Aditya Birla Group is the world’s largest manufacturer of viscose staple fibre, which is used as a substitute for cotton to make clothes. The company has pulp mills in Canada and viscose staple fibre factories in India, Thailand and Indonesia. Birla plans to export the wood pulp to its rayon fibre manufacturing plants in India, Thailand and Indonesia. Planting started in 2006. By the end of the year, villagers had already complained to district officials that they had lost land without compensation.

In 2005, Japan’s Oji Paper took over a 150,000 hectare concession area in Khammouane and Bolikhamxay provinces. One-third (50,000 hectares) of the concession area has been designated as “degraded forest land” available for planting. But the company is struggling to find sufficient land for its plantations in this concession and several villages have refused to allow Oji Paper to plant on their land. The company has requested an increase in its concession area in Laos, and is seeking further access to land in Attapeu province, and the Lak Xao area of Bolikhamxay province.

TO-DO LIST:
1. In the passage on pulp plantation concessions in Laos, how large was the concession area that Oji Paper took over in 2005?
2. Continue the passage on pulp plantation concessions in Laos, starting after its last sentence.
The lines that come next are from a different source.

ENTRIES:
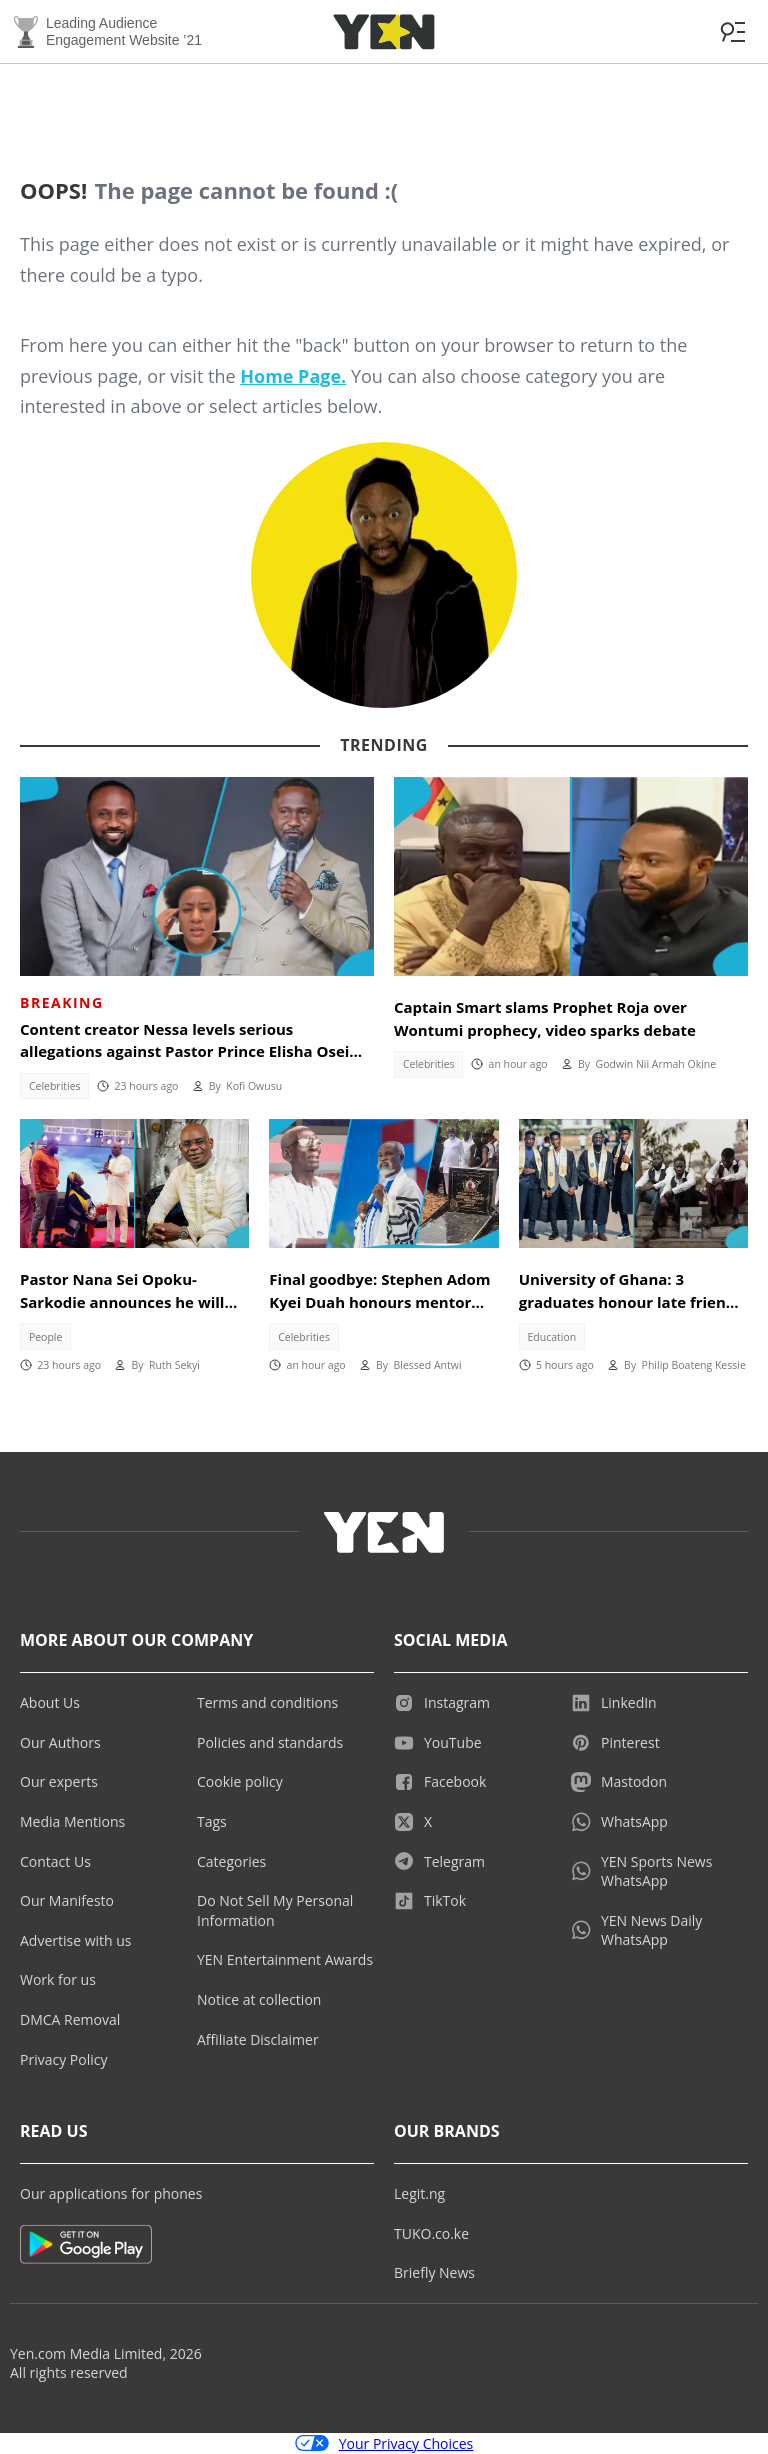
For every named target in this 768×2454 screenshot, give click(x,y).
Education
==
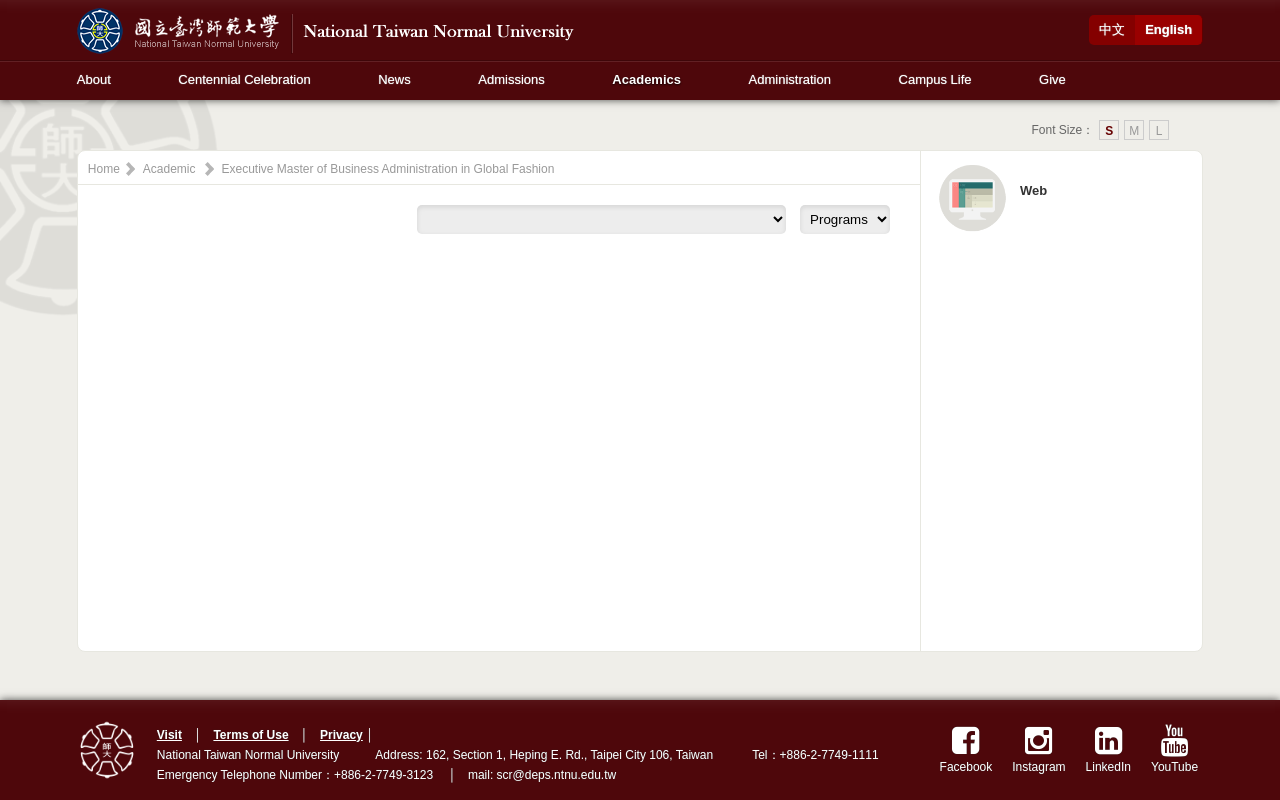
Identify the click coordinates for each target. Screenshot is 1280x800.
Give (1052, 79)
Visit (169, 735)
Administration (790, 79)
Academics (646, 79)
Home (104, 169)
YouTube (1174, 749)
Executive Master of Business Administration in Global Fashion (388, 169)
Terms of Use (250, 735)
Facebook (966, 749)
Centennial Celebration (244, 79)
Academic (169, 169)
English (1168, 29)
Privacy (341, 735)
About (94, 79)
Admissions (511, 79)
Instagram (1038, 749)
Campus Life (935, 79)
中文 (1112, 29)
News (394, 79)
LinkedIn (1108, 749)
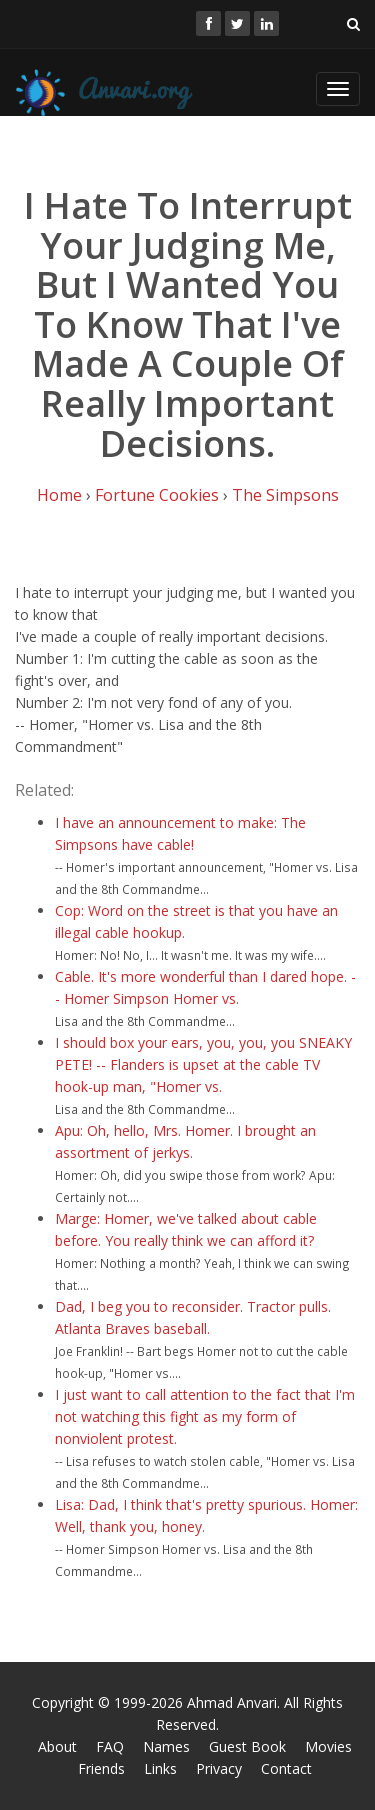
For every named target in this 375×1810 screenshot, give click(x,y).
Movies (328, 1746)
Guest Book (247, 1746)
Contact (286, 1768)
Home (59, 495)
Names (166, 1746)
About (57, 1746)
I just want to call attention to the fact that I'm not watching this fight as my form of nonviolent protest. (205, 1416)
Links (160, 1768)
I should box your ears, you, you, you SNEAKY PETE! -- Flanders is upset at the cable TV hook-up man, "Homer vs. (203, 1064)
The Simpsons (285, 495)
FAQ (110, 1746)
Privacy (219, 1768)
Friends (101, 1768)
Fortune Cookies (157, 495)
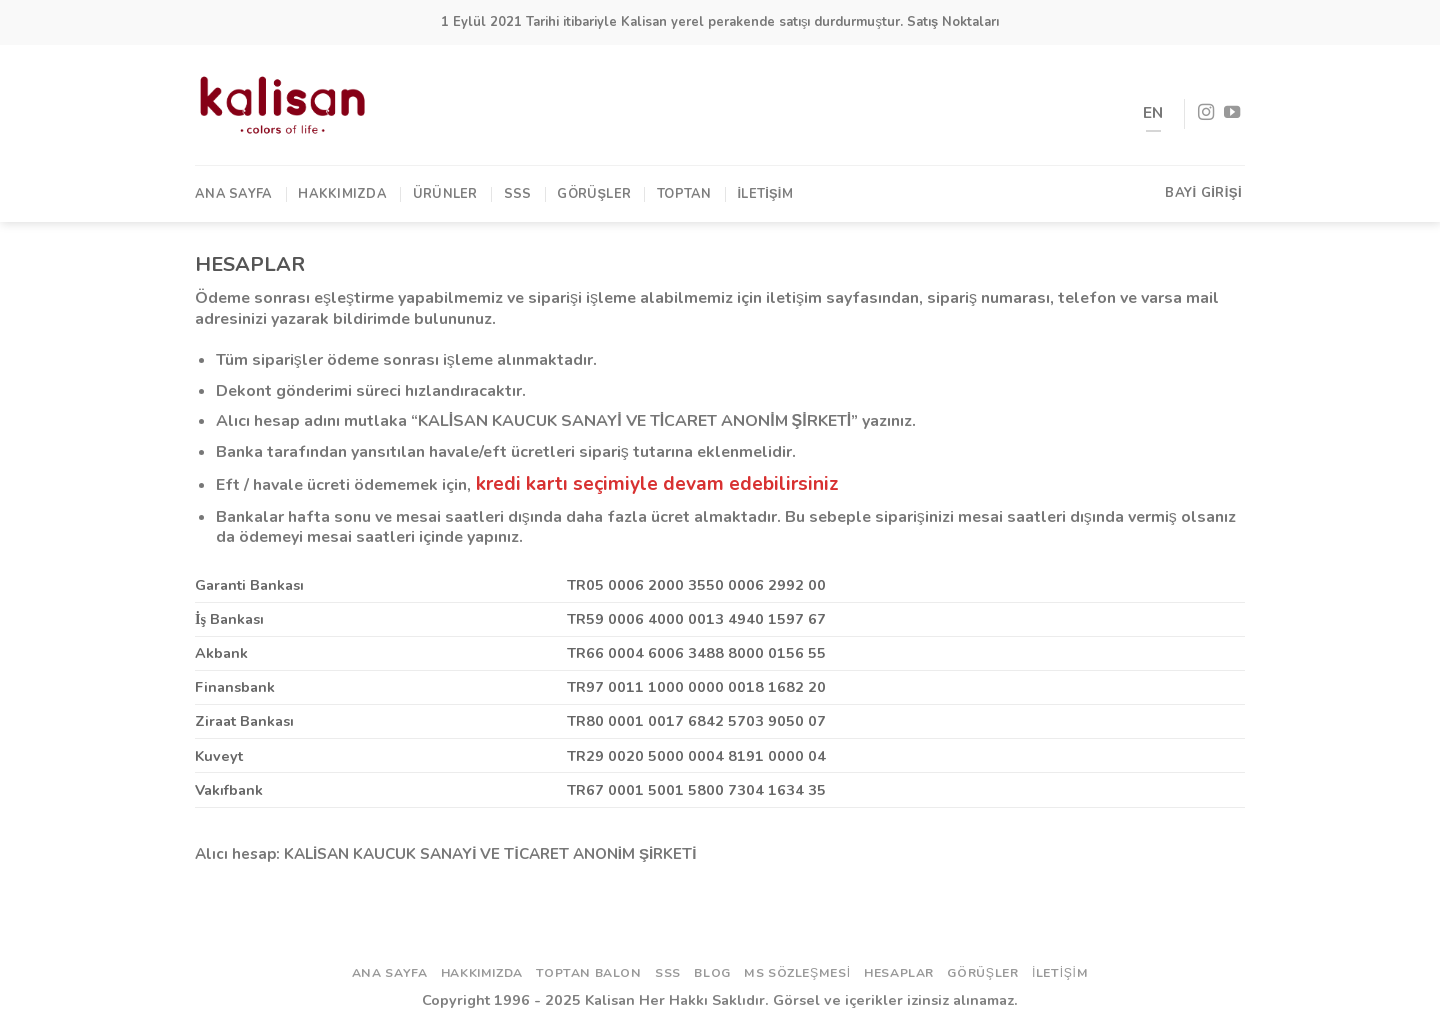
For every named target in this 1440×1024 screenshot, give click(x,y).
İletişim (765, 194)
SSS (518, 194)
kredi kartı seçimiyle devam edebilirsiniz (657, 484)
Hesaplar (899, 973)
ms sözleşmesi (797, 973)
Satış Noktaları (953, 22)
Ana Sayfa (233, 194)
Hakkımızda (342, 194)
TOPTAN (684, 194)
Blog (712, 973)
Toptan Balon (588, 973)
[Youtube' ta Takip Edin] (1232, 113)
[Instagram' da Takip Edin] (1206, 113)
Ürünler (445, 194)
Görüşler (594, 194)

ANSWER SET:
1. 150,000 hectares

2.
Villagers in the area of the plantations have already noticed the impacts. Research by Keith Barney in Khammouane province showed that the Lao government’s plans to build hydropower dams and set up industrial tree plantations is undermining livelihoods and driving young people to Thailand to look for work. “Work with Oji is not a real job,” one of the villagers told Barney. “The work is available just a few days at a time. It is not sustainable work.”

Each year, a small army of foreign forestry experts passes through Vientiane. One such expert is Stephen Midgley, a forester who worked for many years at Australia’s Commonwealth Scientific and Research Organisation (CSIRO) and has now set up a consulting firm called Salwood Asia Pacific Pty Ltd to cash in on the expansion of industrial monocultures in countries like Laos. Midgley has the dubious honour of being awarded citizenship of Zhanjiang City, Guangdong province, China, in recognition of his work with the China Eucalypt Research Centre in promoting a eucalyptus-based plantation industry.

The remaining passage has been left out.